In 2013, Swindler was promoted to president of NBCUniversal Domestic Television Distribution and president of operations at NBC Broadcast, reporting to Ted Harbert, chairman of NBC Broadcasting. Based in New York, he continues in that role where he is responsible for maximizing the revenue and profitability of the NBC network, its local stations, domestic distribution, first-run syndication and affiliate relations.
Swindler joined NBC in 1984. Prior to the 2013 promotion, he served six years as EVP and chief operating officer of NBC Universal Ad Sales, overseeing sales operations, pricing and planning for $7 billion in annual sales across broadcast, cable and digital. Before that, he held a variety of strategy, pricing and financial jobs.

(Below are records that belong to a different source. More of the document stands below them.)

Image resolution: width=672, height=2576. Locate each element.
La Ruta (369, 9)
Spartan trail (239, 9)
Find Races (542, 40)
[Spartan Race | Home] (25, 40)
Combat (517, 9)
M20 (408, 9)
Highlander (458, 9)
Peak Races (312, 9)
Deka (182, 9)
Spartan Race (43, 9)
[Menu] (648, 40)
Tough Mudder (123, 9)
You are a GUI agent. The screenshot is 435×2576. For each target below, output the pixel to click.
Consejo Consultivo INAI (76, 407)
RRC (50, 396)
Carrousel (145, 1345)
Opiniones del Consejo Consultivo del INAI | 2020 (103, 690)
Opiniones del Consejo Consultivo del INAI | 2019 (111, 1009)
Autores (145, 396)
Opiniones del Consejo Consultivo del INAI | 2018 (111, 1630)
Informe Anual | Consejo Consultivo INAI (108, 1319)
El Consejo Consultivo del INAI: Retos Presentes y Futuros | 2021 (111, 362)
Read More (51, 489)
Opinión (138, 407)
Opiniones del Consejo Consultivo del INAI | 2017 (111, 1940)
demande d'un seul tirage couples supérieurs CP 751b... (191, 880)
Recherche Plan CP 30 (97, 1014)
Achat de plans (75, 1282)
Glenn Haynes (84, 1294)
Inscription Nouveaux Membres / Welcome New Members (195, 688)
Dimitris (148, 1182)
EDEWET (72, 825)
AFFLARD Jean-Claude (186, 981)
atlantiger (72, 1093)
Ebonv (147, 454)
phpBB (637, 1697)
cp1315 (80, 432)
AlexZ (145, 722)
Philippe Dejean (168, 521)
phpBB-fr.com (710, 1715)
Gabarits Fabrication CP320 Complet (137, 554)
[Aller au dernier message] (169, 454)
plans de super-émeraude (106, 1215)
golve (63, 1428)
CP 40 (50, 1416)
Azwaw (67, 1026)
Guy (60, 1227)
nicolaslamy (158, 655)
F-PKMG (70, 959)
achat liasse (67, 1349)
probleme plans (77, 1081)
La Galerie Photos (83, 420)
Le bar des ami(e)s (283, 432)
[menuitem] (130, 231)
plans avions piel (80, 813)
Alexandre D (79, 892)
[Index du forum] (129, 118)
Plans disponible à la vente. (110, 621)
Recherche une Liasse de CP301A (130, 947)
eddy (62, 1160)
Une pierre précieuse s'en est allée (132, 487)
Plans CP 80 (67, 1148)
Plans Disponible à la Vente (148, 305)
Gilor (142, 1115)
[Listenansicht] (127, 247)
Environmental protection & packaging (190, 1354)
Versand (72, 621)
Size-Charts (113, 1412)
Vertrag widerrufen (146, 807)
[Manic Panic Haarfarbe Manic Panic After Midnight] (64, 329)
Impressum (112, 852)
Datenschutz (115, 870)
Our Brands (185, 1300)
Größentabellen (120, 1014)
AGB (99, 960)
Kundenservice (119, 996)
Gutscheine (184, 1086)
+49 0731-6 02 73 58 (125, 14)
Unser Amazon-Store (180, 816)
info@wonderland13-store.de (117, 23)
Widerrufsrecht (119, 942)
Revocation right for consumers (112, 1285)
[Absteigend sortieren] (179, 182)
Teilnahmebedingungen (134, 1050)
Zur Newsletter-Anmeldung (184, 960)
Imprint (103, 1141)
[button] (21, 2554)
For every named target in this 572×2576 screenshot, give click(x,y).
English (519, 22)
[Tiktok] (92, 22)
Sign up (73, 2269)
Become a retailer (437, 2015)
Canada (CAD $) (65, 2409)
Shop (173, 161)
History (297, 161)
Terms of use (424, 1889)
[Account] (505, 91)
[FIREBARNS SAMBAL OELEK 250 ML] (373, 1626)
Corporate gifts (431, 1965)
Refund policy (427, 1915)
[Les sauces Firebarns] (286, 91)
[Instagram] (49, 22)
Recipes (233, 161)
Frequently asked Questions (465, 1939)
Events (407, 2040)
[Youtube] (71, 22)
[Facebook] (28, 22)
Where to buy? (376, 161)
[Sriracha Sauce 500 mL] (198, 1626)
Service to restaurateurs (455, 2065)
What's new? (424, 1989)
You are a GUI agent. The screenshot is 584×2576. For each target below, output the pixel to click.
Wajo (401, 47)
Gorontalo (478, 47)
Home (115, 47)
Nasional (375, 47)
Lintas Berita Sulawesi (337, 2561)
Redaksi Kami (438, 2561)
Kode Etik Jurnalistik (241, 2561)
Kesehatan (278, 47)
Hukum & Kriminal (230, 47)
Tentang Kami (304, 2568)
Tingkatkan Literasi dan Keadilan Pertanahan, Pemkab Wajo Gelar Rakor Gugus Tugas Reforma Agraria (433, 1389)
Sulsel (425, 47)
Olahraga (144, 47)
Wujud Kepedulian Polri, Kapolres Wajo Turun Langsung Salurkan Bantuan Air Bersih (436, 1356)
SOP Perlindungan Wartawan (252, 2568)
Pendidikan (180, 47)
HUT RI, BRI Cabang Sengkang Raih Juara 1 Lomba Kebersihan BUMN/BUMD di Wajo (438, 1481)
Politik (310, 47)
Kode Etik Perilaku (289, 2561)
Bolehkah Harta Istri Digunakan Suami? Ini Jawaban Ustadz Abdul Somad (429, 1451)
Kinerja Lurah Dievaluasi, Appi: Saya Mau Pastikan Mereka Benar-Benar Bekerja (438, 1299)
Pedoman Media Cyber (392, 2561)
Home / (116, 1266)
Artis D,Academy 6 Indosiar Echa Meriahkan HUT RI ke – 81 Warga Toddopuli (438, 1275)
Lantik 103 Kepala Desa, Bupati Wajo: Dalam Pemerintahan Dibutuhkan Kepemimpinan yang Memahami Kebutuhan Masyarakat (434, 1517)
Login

In this interview with TVNewsCheck Contributing Editor Kevin Downey, Swindler talks about Meredith, Steve Harvey, the fate of such shows as Trisha Goddard and opportunities for fall 2015 that include Katie’s soon-to-be vacated time slots on the ABC Owned Television Stations.
An edited transcript:
How is your transition to syndication going at NBCUniversal?
I spent most of the last 30 years on the national networks, NBC, in particular, but also the cable networks. I spent much of that time as chief operating officer of the ad sales group across those networks. Syndication is an interesting space. It’s more robust than I thought it would be. It’s a lot of fun.
Why do you think Steve Harvey has been successful?
The first reason is that Steve is as talented a host as there is. He proves that every day. He is naturally funny. And, in the second season, he has evolved into one of the premiere talk show hosts.
Once you meet him, it’s very clear why he is successful. He is extraordinarily relatable. He is also a very hard-working guy.
His show was up by more than a third [38%] in homes and about a quarter [22%] in women 25-54 in the November sweeps. I think that reflects that people are finding him. We had a goal to broaden out the show, which we have done. We had a goal to fix some of the markets that were underperforming, which we have done.
Also, Alex Duda and Rushion McDonald, his two executive producers, are very, very good at this. There is the nuts-and-bolts of producing and marketing and selling a show. Then, there is the creative. We are strong in both of those areas.
How important to Steve’s success is its pairing with Warner Bros.’ Ellen on many stations?
It’s very helpful to both shows. He brings an audience to Ellen that she probably didn’t have. The cross-promotion has helped Steve. But these are the two best shows in the afternoon in first-run syndication. They are very fun to watch and they flow well together.
What are your expectations for Meredith Vieira this fall?
Our expectation is that it will be successful, creatively, and in the ratings. All the legs that hold up a show in syndication are in excellent shape: clearance, ad sales, the creative and casting.
It’s cleared in more than 90% of the country, which is a reflection of the great work of Sean O’Boyle and his team. Within that 90%, more than 90% is cleared on very strong NBC, ABC and CBS affiliates. It has got a leg up.
Ad sales are equally important in a show’s first year. We are in the marketplace with partnerships that we hope to get done before the upfront.
Creatively, the show is in good shape. Valerie Schaer [EVP, creative affairs] is my partner in this. She is our chief creative. She worked with Meredith on The View. It’s a great team.
We expect this to be a successful launch. There are no other shows of this level coming out in the fall, which we hope will be helpful to us.
Are you expecting Meredith to be profitable in its first or second seasons?
I never comment on the financial outlook for a show. But, at NBCUniversal we do the responsible thing, in terms of program costs and license fees. We do the right thing to maintain long-term relationships with affiliates and we do the right thing in ad sales for long-term relationships with our key clients.
You set all of these things so you have a profitable trajectory over the course of a show’s life. These shows, when they succeed, are quite profitable. We set it up to be profitable, but I can’t comment on whether or not we’ll be successful out of the gate. These are long-term bets.